Analysis: Breaking the link between economic growth and environmental degradation is the real challenge facing Ireland, writes Frank McDonald, Environment Editor
The buzz phrase in the Environmental Protection Agency's report, Environment in Focus 2002, is "eco-efficiency" - in other words, finding cleaner and more efficient methods of production to reduce pressures on the environment and the use of natural resources.
Eco-efficiency aims at breaking the link between economic growth, on the one hand, and environmental degradation on the other. Projected onto a national scale it becomes "a useful tool in assessing overall progress towards sustainable development", as the EPA says.
Two years ago the agency found that record economic growth had accelerated pressures on the environment - pollution of inland waters, growing waste mountains, the impact of traffic in urban areas, soaring greenhouse gas emissions and exploitation of natural resources.

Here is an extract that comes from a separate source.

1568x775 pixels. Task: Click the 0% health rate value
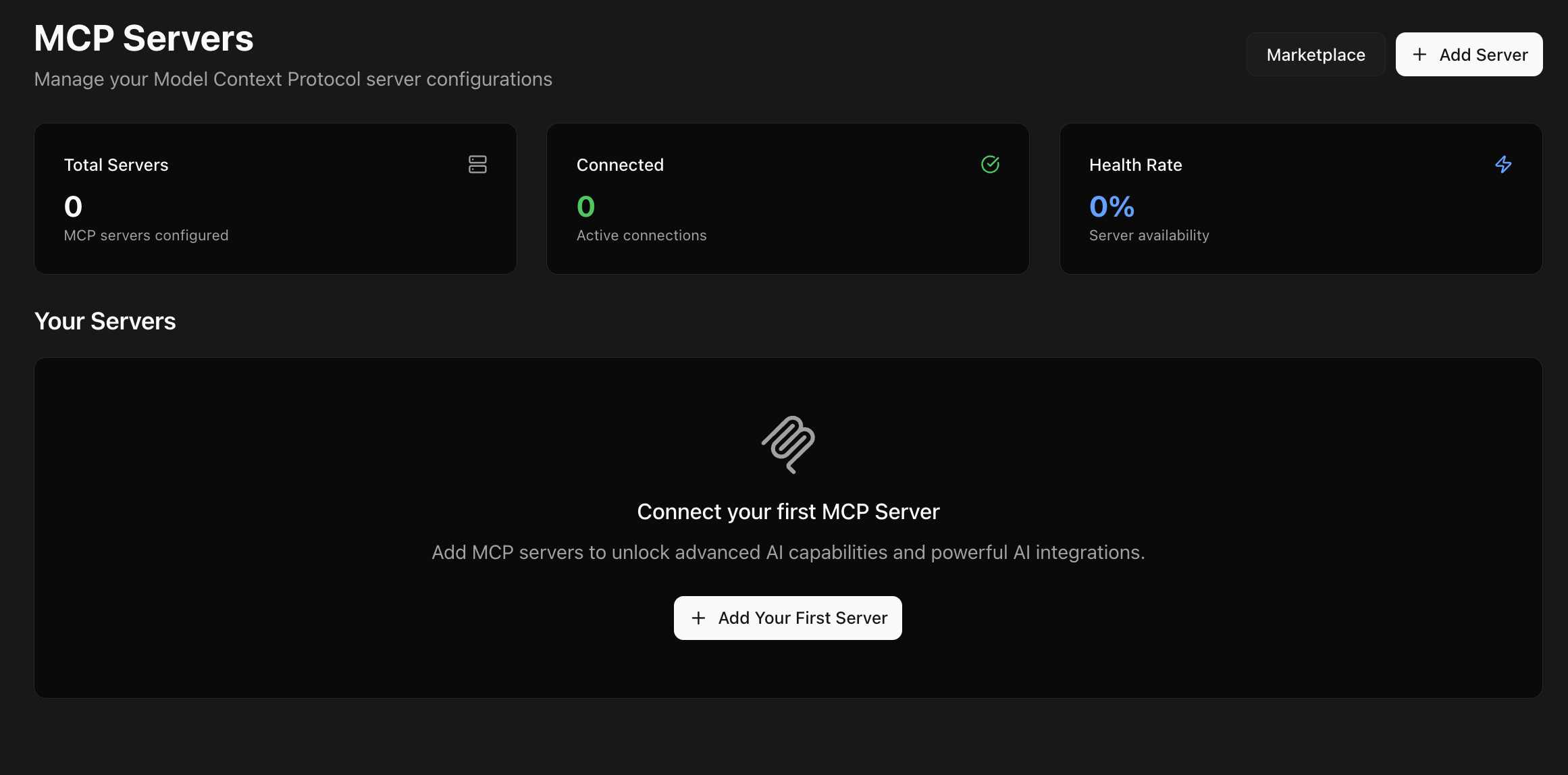tap(1112, 207)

In its latest report, published yesterday, the EPA has selected 50 indicators to evaluate Ireland's progress in confronting these five key environmental challenges and to assess the impacts on the environment of industry, transport, energy and agriculture.
The overall trend of pressures on the environment, increasing at varying rates with economic growth, is delicately described as "a cause for concern".
In particular, the challenge of decoupling waste generation from economic growth is seen as "formidable".
For most indicators, the rate of increase of the environmental pressure has been slower than the rate of growth in GDP.
Only in the case of sulphur dioxide, where there has been a decrease in the amount of emissions, has there been an "absolute decoupling".
This is largely due to a switch by industry to sulphur-free and low-sulphur fuels. And even though industrial production doubled between 1995 and 2001, the EPA's Integrated Pollution Control licensing regime has had an impact in terms of energy efficiency and cleaner production.
Similarly in the energy sector the rate of growth in demand was less than the rate of economic growth.
Greenhouse gas emissions from power plants have also not risen quite so fast because of increasing use of more efficient natural gas, rather than oil, for electricity generation.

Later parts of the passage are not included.